Vietnamese wonder how they can have the best of all worlds – greater prosperity, as well as a clean environment and high overall standard of living. Luc hopes Vietnam does not lose certain gems of its culture to modern life – the kind of close-knit family culture where friends often walk hand-inhand, and refer to one another as “brother” or “aunty”.
“The good traditions should be maintained and some of the cultural values, for example, people respecting each other, and family members are more closely connected and talking to each other,” he says.
Cars and televisions are nice conveniences, he says, but it is important not to forget the point of all the efforts and economic growth – to give as many people as possible a good quality of life.
“We are trying to improve, and of course on the one hand we try to develop the economy,” he says. “On the other hand, we need to focus on people’s needs.”
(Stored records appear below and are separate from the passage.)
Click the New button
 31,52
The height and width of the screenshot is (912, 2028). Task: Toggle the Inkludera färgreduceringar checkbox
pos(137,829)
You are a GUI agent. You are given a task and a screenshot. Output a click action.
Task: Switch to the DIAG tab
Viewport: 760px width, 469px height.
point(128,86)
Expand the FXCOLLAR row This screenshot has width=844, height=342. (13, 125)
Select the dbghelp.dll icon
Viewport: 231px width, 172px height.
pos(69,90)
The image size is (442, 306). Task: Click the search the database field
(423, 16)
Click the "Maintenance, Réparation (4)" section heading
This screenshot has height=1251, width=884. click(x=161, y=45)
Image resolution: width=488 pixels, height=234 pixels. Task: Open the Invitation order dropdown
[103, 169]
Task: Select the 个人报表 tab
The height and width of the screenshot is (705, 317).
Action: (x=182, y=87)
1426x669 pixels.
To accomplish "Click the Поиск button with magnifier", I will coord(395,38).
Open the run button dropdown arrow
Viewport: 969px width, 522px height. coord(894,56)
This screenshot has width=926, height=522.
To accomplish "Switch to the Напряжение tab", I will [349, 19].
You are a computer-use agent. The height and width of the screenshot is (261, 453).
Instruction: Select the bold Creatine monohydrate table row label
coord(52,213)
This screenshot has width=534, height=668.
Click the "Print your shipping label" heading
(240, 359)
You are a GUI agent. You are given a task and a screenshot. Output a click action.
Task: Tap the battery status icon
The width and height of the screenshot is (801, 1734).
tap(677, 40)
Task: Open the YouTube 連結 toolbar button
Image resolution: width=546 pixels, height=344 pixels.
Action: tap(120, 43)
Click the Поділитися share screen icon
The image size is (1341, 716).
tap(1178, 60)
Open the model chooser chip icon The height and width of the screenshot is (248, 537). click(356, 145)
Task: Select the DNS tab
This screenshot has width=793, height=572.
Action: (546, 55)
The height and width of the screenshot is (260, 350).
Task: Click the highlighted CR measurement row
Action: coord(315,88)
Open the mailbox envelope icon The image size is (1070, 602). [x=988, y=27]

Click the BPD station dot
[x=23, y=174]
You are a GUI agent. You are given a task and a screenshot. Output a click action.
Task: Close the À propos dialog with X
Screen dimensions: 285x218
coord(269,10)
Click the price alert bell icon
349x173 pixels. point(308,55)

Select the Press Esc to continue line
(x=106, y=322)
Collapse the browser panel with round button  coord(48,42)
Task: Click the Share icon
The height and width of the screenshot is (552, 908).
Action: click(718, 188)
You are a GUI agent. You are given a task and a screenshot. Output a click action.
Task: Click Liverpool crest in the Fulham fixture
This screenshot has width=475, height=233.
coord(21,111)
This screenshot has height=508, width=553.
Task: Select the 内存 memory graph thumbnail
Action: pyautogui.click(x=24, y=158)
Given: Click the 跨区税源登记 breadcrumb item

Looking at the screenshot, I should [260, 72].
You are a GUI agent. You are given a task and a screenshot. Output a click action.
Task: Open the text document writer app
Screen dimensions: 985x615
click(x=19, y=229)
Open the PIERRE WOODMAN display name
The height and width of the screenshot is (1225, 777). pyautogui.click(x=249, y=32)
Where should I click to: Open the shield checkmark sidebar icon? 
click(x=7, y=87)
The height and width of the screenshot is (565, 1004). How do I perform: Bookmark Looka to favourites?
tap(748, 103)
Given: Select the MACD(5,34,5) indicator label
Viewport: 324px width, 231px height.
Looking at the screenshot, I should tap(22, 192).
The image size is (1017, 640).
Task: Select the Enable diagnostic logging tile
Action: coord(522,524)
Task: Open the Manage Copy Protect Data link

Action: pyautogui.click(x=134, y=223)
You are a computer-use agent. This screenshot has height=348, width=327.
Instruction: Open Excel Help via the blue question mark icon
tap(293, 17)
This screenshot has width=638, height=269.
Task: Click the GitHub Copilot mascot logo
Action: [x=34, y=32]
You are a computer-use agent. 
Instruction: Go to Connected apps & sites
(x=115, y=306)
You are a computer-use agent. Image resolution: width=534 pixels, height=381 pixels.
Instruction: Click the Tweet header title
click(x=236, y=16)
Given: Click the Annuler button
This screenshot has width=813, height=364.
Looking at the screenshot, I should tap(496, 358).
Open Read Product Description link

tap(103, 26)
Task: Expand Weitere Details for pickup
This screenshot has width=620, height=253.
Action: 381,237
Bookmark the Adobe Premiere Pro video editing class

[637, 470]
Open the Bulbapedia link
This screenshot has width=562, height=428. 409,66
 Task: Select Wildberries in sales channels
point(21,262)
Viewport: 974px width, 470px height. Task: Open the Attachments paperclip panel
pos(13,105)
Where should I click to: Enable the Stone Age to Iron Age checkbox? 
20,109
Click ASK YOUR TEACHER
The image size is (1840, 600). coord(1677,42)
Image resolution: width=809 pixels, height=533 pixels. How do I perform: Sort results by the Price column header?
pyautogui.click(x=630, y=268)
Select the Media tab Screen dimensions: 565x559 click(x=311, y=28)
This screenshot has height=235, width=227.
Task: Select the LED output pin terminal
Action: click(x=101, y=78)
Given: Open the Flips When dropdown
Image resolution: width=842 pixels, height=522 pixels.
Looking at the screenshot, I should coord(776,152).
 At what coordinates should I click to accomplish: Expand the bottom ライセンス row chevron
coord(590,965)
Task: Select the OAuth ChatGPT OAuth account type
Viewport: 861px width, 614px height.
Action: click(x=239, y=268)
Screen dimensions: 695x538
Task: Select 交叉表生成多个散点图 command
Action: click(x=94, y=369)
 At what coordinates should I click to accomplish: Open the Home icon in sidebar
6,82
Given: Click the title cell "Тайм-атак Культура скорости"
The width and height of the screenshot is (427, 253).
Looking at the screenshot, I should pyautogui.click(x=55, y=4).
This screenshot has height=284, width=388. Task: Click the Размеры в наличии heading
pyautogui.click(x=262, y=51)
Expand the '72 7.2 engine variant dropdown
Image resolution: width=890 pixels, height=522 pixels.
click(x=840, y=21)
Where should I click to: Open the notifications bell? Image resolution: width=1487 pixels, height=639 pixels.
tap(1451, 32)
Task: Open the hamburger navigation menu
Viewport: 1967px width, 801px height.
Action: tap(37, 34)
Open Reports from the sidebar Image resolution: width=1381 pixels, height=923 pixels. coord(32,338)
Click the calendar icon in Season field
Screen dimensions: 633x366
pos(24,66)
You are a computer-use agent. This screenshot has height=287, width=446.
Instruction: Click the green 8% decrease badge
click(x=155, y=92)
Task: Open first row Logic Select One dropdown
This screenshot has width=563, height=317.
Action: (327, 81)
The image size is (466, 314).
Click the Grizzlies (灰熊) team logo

As a chief economist of the Bank for Investment and Development of Vietnam (BIDV), I have to lead all of the research activities in the bank, which include research on macroeconomics, banking finance, real sector analysis, and international economics and markets. Our audience consists of both BIDV and external clients, who include government officials and corporate managers. In accomplishing such tasks I need various skills, but the top three include:
- Skills in writing briefs, since many in the audience are practitioners and policymakers who require brief and sharp reports.
- Effective communication skills. Even complex issues should be made clear and key messages should be pointed out.
- Great teamwork, as a lot of reports, articles or analytical work require coordination and collaboration from various contributors, both internally and externally.
I try to practise and improve those skills whenever possible, and this philosophy has helped me a lot.